Значит, не четыре-пять деньков, а может быть, и весь май проведут они в тихой, опрятной, малолюдной и неблагоустроенной гостинице с елями против окон. Кибрит на третьем этаже, Знаменский на втором, как раз под ней; ее пол — его потолок.
Поручая расследование Знаменскому, начальник отдела Скопин (вопреки обыкновению не давать руководящих напутствий) счел нужным кое-что объяснить ему наедине.
В местностях, где идет первичный прием шерсти, закладываются основы для хищений в поистине чудовищных размерах. Сколько в действительности сдается шерсти — неизвестно. Вес ничего не значит, важны коэффициенты загрязненности, жирности, влажности и т. п. Должность приемщика, как правило, наследственная, поколение за поколением занимают ее люди из одной семьи. И получают огромные взятки: от сдатчиков, чтоб написал побольше, от переработчиков сырья, чтоб написал поменьше.

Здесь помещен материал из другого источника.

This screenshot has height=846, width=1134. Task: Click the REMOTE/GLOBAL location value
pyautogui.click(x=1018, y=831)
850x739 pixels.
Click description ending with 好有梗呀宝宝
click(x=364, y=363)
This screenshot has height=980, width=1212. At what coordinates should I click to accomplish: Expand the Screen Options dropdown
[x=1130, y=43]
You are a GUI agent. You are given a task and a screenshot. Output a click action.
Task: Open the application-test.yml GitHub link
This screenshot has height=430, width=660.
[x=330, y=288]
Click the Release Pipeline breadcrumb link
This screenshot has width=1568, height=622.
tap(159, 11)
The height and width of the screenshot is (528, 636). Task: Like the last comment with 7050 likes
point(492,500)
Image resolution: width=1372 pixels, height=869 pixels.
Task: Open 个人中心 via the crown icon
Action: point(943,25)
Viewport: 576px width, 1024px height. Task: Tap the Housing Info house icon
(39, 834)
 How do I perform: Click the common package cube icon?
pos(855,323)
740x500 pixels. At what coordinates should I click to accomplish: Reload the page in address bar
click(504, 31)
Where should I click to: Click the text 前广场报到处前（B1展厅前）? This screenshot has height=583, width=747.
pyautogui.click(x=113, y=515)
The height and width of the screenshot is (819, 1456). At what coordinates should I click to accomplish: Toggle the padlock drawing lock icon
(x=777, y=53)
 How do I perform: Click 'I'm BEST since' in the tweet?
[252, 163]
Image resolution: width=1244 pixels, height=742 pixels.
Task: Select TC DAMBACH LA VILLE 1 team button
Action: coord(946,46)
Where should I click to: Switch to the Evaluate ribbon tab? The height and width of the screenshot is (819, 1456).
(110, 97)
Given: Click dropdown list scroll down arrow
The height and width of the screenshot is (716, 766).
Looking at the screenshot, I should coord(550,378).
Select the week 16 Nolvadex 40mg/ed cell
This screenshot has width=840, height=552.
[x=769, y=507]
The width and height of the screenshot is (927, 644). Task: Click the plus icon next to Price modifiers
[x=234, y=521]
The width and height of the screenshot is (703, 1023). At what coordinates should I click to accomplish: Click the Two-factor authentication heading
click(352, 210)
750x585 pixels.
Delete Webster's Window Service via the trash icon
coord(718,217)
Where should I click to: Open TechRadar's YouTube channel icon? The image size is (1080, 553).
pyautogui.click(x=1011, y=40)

Практика всем известна, не раз предпринимались попытки ее пресечь. Однако от «шерстяных дел» тянулись крепкие нити в такие верха, что ревнители закона неизменно получали приказ заткнуться, не подлежавший никакому оспариванию.
Сменялись приемщики, сменялись покровительствовавшие им высокопоставленные лица (обычно становясь еще более высокопоставленными), а табу на двухзвенную цепочку: неучтенное сырье — «левое» производство тканей и изделий — сохранялось неизменным. Слишком, видно, велики были богатства, притекавшие снизу вверх.
Перед многими беззакониями властей предержащих блюстители закона поневоле потупляли очи. Но все же порой в юридической среде созревал бунт. Создавались тайные коалиции. Редко, правда. И еще реже приносило это плоды. Но на сей раз даже осторожный Скопин на что-то надеялся. Надо думать, на те же верхи, где кто-то вознамерился кого-то свалить.
Знаменскому поручалось скромное «шерстяное дело» (вероятно, одно из многих, иначе оно не имело бы и смысла). Красильная фабрика существовала отдельно от текстильных комбинатов, которые сами перерабатывали сырье в пряжу, сами ткали, сами и красили… сами и все остальное. По сравнительно небольшому объему производства она вряд ли имела финансовую возможность прямого выхода на могущественных защитников. Но раз гнала «левак», то уж какие-нибудь власти грели на нем руки и что-нибудь да «отстегивали» вышестоящим.
Если вести себя «локально», раньше срока не тревожить начальство, то, может быть, потом удастся и вторжение в запретную зону — «по закону сообщающихся сосудов», — усмехнулся в заключение Скопин и ненужно пробежался пальцами по клавишам селектора.
Волнуется старик, констатировал Знаменский. Вступил в полосу риска.
«Старик» было данью уважения; пятьдесят три — пятьдесят четыре года при богатырском сложении, закаленных нервах и трезвом, искушенном уме — возраст профессионального расцвета.
— Вы с красильным производством вряд ли сталкивались?
— M-м… однажды мать при мне перекрашивала кофточку.
— Тогда вам понадобится универсальный эксперт-криминалист, иначе засядете там. Кого просить? Или еще подумаете?